Out of Sight, Into Mind; chapter fourteen, part three

I flicked on the television, but I couldn’t concentrate.  I knew no matter what he’d said that I’d fucked up.  Even though he hadn’t screamed at me, I could feel the wall between us.  Why the hell he was giving me another chance, I didn’t know.  I was grateful, of course, but I wondered if he would ever trust me again.  Hell, I wouldn’t trust me if I were him, so why should he?  It just fucking sucked because I haven’t been so attracted to someone in such a long time.  Maybe I subconsciously wanted to fuck things up because I didn’t feel I deserved someone as wonderful as Martinez.

“Hey, how’d it go?”  Matt asked, breaking in my reverie.  I hadn’t even heard him come in, which was how deep in thought I’d been.  Banana was sound asleep in his arms, and he had a Kowalski bag dangling from his hand.  “Banana ice cream,” he mouthed, holding up the bag.  My heart smote me.  I was the one who’d promised to get the ice cream, and Matt was the one who’d followed through.  What did I ever do to deserve such wonderful men in my life, and why didn’t I treat them better?

“Ice cream,” Banana said sleepily, stirring in Matt’s arms.  “Uncle Matt, I want ice cream.  You promised.”  Actually, I promised.

“Ok, doll, but then you have to go to bed, ok?”  Matt carried Banana to the kitchen, and I was right behind him.  He handed Banana over to me while he scooped up two balls of ice cream in a small bowl.  We went back into the living room so Banana could eat.  I turned off the television and watched in amusement as Banana struggled with her tiredness in order to eat her ice cream.

When she was done, we got her washed up and settled into the futon in the living room.  She was out before we even tucked her in and kissed her on the forehead.  Matt and I stood watching her, as if we were her parents—which we were, for the weekend.  Actually, Matt was her parent—I was still the crazy aunt.  As soon as we were sure she was sleeping, we tiptoed into my room to talk.  I was leery of having Matt in my room given the chemistry between us lately, but we had no other choice.  Well, I supposed we could talk in the kitchen, but there was no place to sit.  I made sure there was a healthy amount of space between us as we sat on my bed.

“So, what did the good detective have to say about our stash?”  Matt asked, his voice bordering on snide.  I massaged the bridge of my nose, fervently hoping that he and Martinez weren’t going to be antagonists.  It was difficult enough dating someone without having a good friend dislike the person you’re dating and vice-versa.  Of course, the fact that Matt was male and very much an alpha male as was Martinez, well, that didn’t help matters any.

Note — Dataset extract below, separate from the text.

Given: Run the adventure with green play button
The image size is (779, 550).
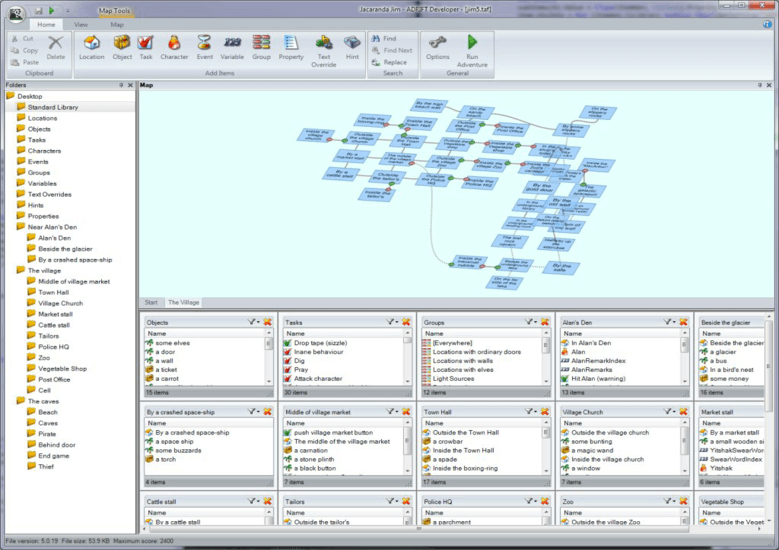Looking at the screenshot, I should pyautogui.click(x=472, y=47).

“He made me tell him everything I knew.  That took some time.  That was pretty much it.”  I didn’t want to tell him the personal comments Martinez had made as they still stung.

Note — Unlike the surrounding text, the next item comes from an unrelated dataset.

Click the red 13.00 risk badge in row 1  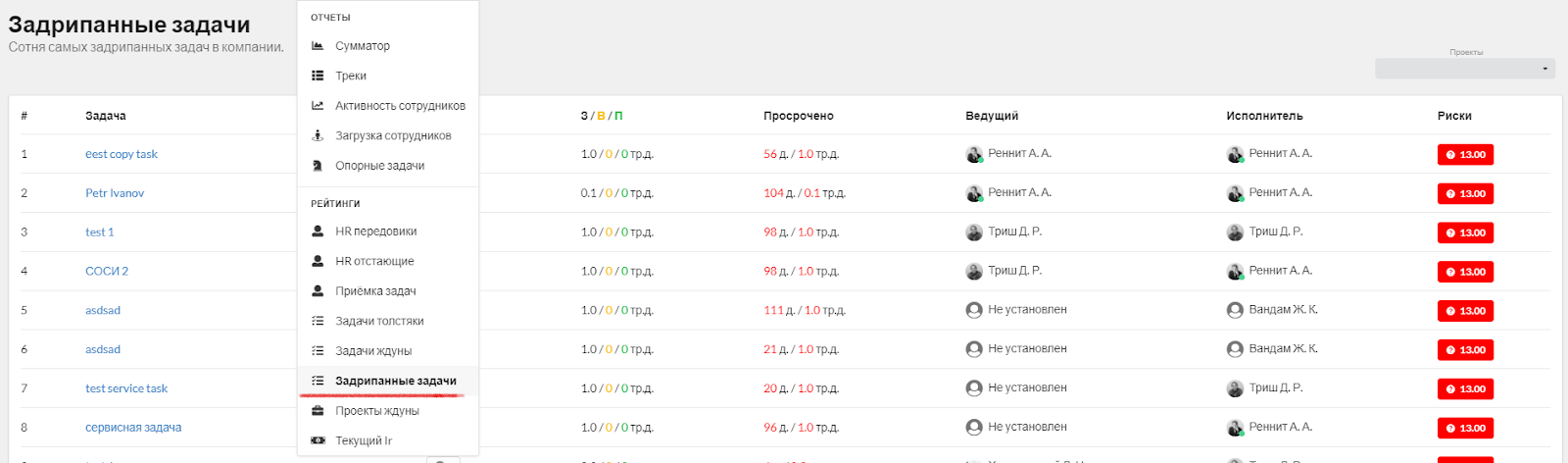point(1465,155)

“He dump you?”  Matt asked, his voice cautious.

“No.”  I looked away, not wanting to talk about it.  Some things were best left unsaid, and this was one of them.  “I’m going to bed.  Get out.”  I should have been more polite, but I was at the end of my rope.

“Don’t be mad,” Matt said, reaching over to hug me.  “I’m sorry to be pissing on your parade.  I want you to be happy.  Really.  If Martinez makes you happy, then have at it.”

“Thanks, Matt,” I said, tearing up.  I hugged him back, then noticed that he wasn’t letting go.  I noticed that I wasn’t letting go, either.  What the fuck was I thinking, giving Matt mixed messages?  I wanted things to work out with Martinez, but I also wanted Matt.  It wasn’t fair to Matt, but he was a big boy.  He knew how things worked.  We leaned towards each other as if by mutual accord.  Our lips touched, and I felt as if I were coming home.  I knew I shouldn’t.  I knew I was already in the doghouse with Martinez for holding out on him.  I knew that Martinez would consider this another betrayal, though we’d only been on one date.  I didn’t care.  I slid my hand under Matt’s shirt to feel his naked skin.  This time, however, it was Matt who pulled away.

“No, Scar.  I’m sorry.  I just said I wanted you to be happy and then….”  Matt got up from the bed and started pacing.  “You deserve to be happy.”  He kissed me on the forehead before exiting my room.  I sat where I was, stunned by what had happened.  I had to get myself under control.